The base directory of all data available on thredds is https://thredds.met.no/thredds/catalog.html. Here you will find your data in the folder agreed with the thredds administrator. If your files are correctlyformatted and follow the CF and ACDD conventions, it is also possible to register the datasets in the discovery metadata catalog. See details in [Creating NetCDF-CF files].
Register and make data available
In order to make a dataset findable, a dataset must be registered in a searchable catalog with appropriate metadata. Metadata Controlled Production is the process of using metadata and notification services to control downstream production. The (meta)data catalog is indexed and exposed through CSW.
At MET Norway for example,the MET Messaging System (MMS) a message broker, notifies users about the availability of new data. MMS uses CloudEvents to describe Product Events, which are notification messages about new datasets (or products). MMS can be used both to notifying downstream production systems, and to make datasets findable, accessible and reusable for the general public. The former can be achieved by supplying the minimum required metadata in a Product Event, whereas the latter requires provisioning of an MMD metadata string to the Product Event.
In order to make a dataset available to the public, a dataset must be registered in a searchable catalog with appropriate metadata.The following needs to be done:
- Generate an MMD xml file from your NetCDF-CF file
- Test your mmd xml metadata file
- Push the MMD xml file to MMS or to the discovery metadata catalog service
Generation of MMD xml file from NetCDF-CF
Clone the py-mmd-tools repo and make a local installation with e.g., pip install .. This should bring in all needed dependencies (we recommend to use a virtual environment). Then, generate your mmd xml file as follows:
cd script
./nc2mmd.py -i <your netcdf file> -o <your xml output directory>
See ./nc2mmd.py --help for documentation and extra options.
You will find Extensible Stylesheet Language Transformations (XSLT) documents in the MMD repository. These can be used to translate the metadata documents from MMD to other vocabularies, such as ISO 19115:
./bin/convert_from_mmd -i <your mmd xml file> -f iso -o <your iso output file name>
Note that the discovery metadata catalog ingestion tool will take care of translations from MMD, so you don’t need to worry about that unless you have special interest in it.

> [DATA SHOWN]:

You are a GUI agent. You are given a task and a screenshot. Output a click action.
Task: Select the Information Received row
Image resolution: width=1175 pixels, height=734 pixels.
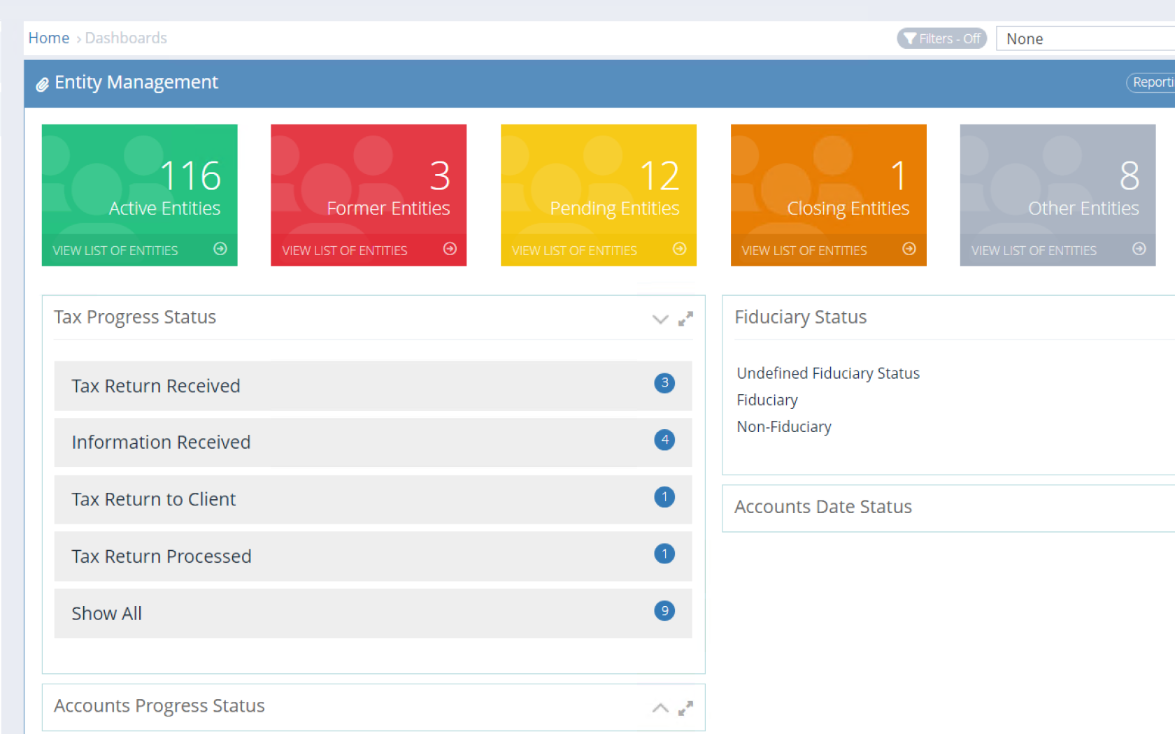tap(372, 442)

> [PROMPT]:
Write out the part of the dataset registration page starting with "You will find Extensible" and going on through "interest in it.". Answer from the dataset registration page alone.

> [WRITTEN ANSWER]:
You will find Extensible Stylesheet Language Transformations (XSLT) documents in the MMD repository. These can be used to translate the metadata documents from MMD to other vocabularies, such as ISO 19115:
./bin/convert_from_mmd -i <your mmd xml file> -f iso -o <your iso output file name>
Note that the discovery metadata catalog ingestion tool will take care of translations from MMD, so you don’t need to worry about that unless you have special interest in it.